Detecting potential collisions will now take about four cell/circle tests per circle, i.e. close to linear time.

For a simple solution, insert the centers in a 2d-tree and perform circular range queries around every center with a query radius 2R. In good conditions, this can be O(N Log(N)).

Alternatively, just sort the centers on X and try all circles in turn: by dichotomic search, locate the abscissa Xc and scan to Xc-2R and to Xc+2R, then check the 2D distance.

The cost of the dichotomic searches will be O(N Log(N)). If the circles are uniformly spread out in a square of side S, a stripe of width 4R contains 4RN/S circles, hence a total comparison cost of 4RN²/S. This is a good performance if S is large (think that for N tightly packed circles in a square, S~2R√N, hence 2N√N comparisons).
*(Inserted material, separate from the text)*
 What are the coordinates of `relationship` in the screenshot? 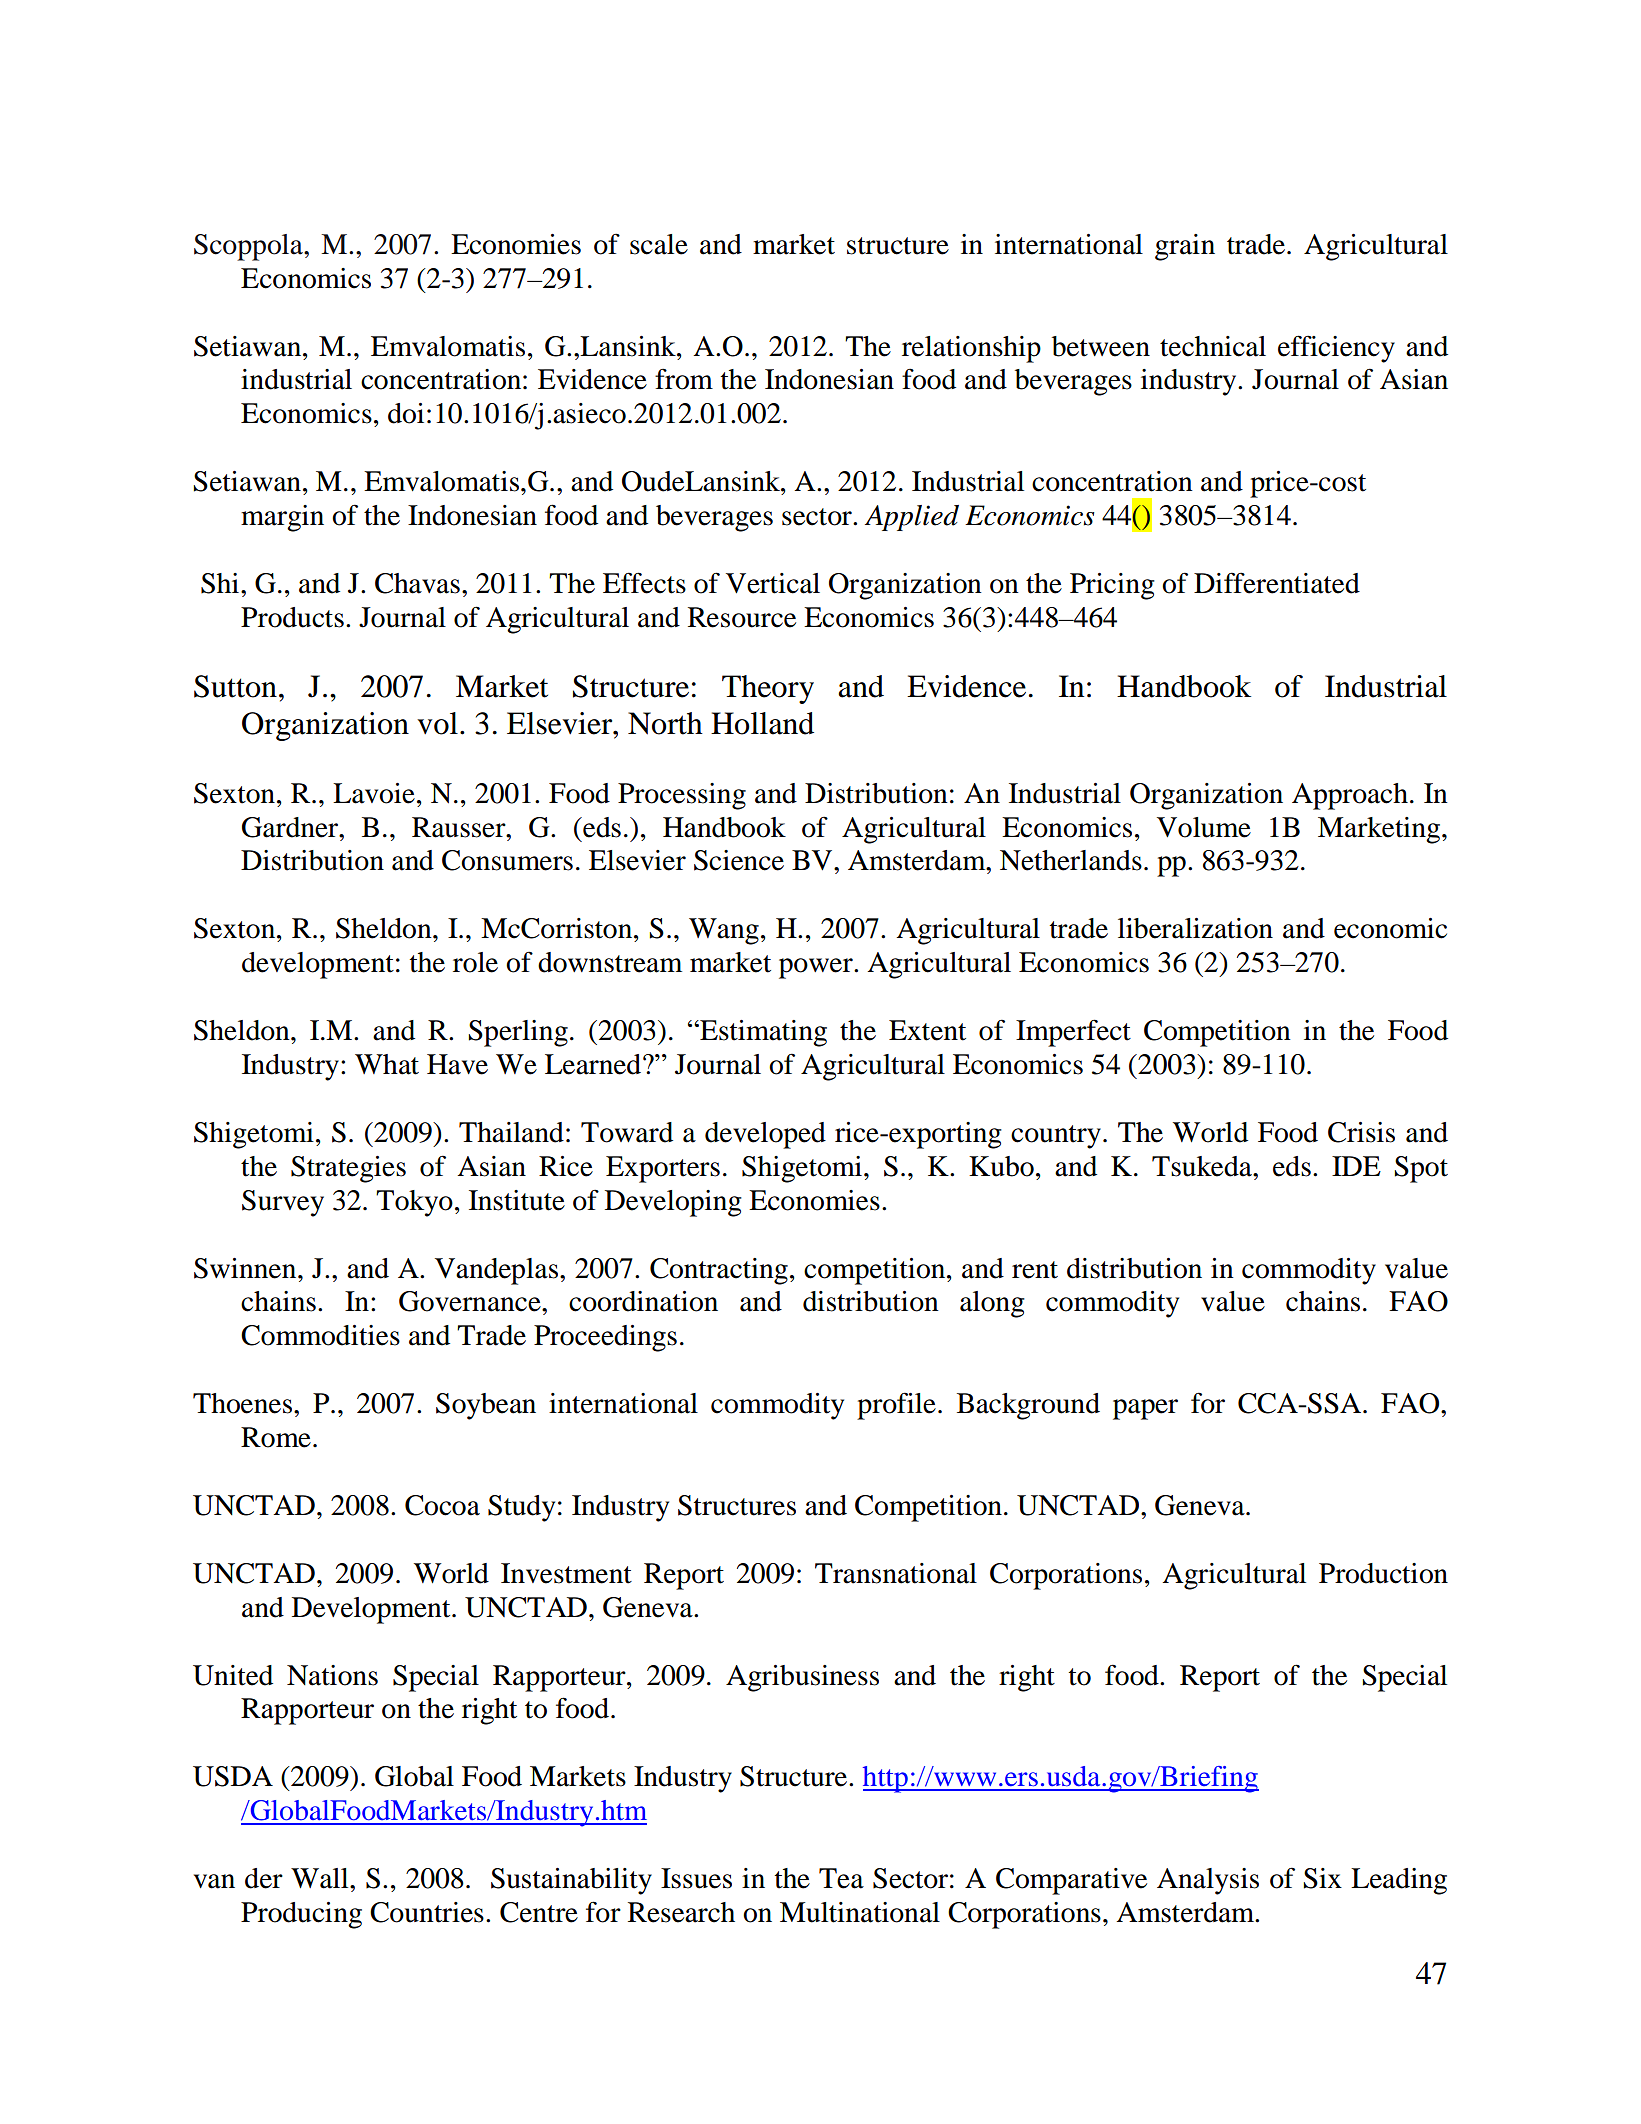 It's located at (971, 349).
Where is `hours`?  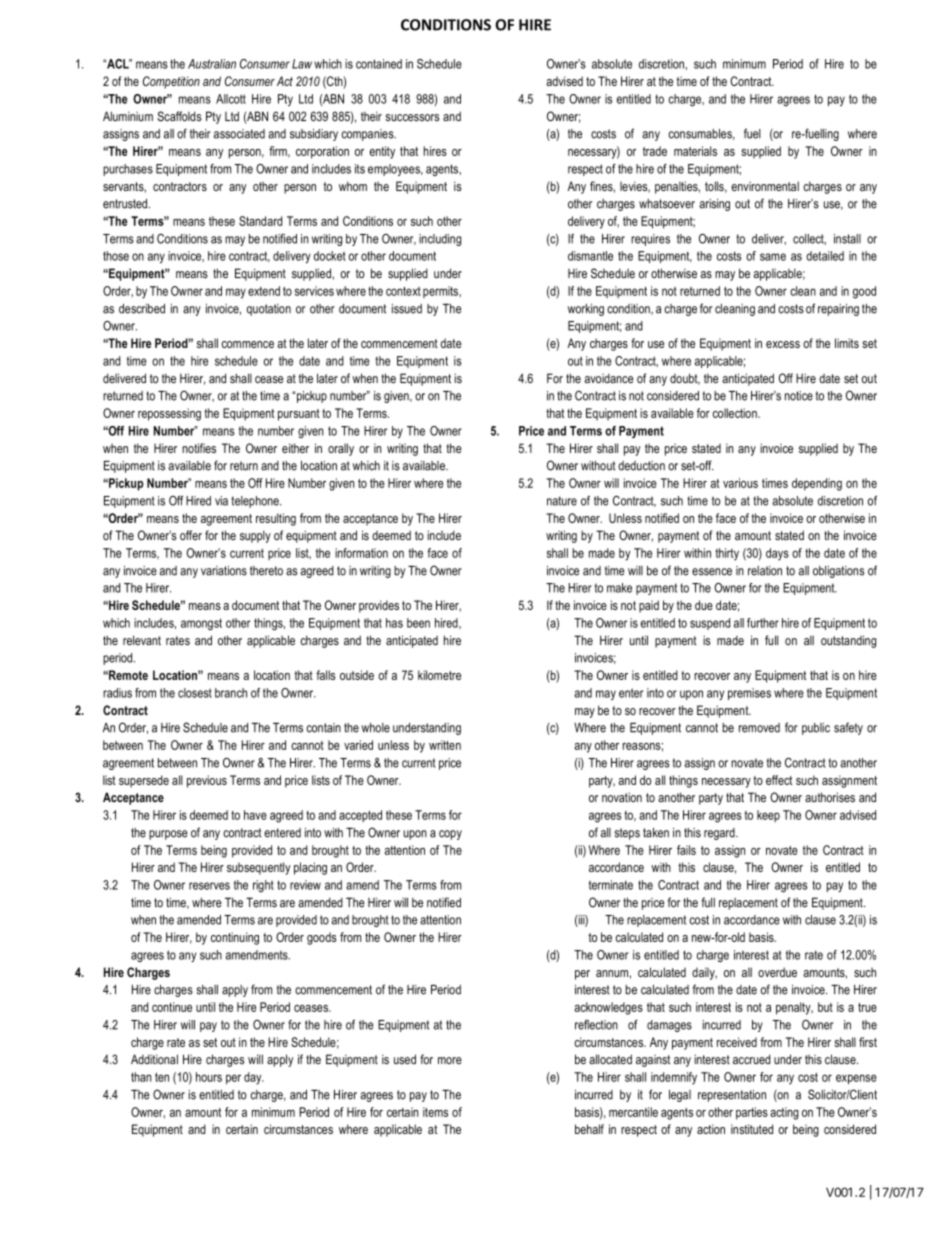 hours is located at coordinates (209, 1077).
Direct answer: You cannot get better than O(n^2) in general since the circles could potentially all overlap, so you have to generate n^2 answers.

If you get more specific, you might get better answers. For example, if what you are really trying to do is find bounding spheres in a 2D simulation, you can profit from the fact that entities only move so far between frames, if the circles are sparse it's different from when they are tightly packed, etc. So let us know more about what it's all about.

EDIT: You edited your question - you indeed are looking for collision detection in a 2D simulation. If you check out https://en.wikipedia.org/wiki/Collision_detection , they point to several algorithms for exactly your case.

I like the one detailed right on that page where you keep one list of bounding intervals per axis (2 in "2D") and only need to "work hard" when those bounding intervals (which are themself by definition one-dimensional) change (i.e., there "overlap state"). This removes the O(n²) for well-behaved cases. They don't give an estimate for the complexity of that, but as it basically comes down to sorting, it looks more or less O(n logn) to me, and less when there are only minimal changes between frames.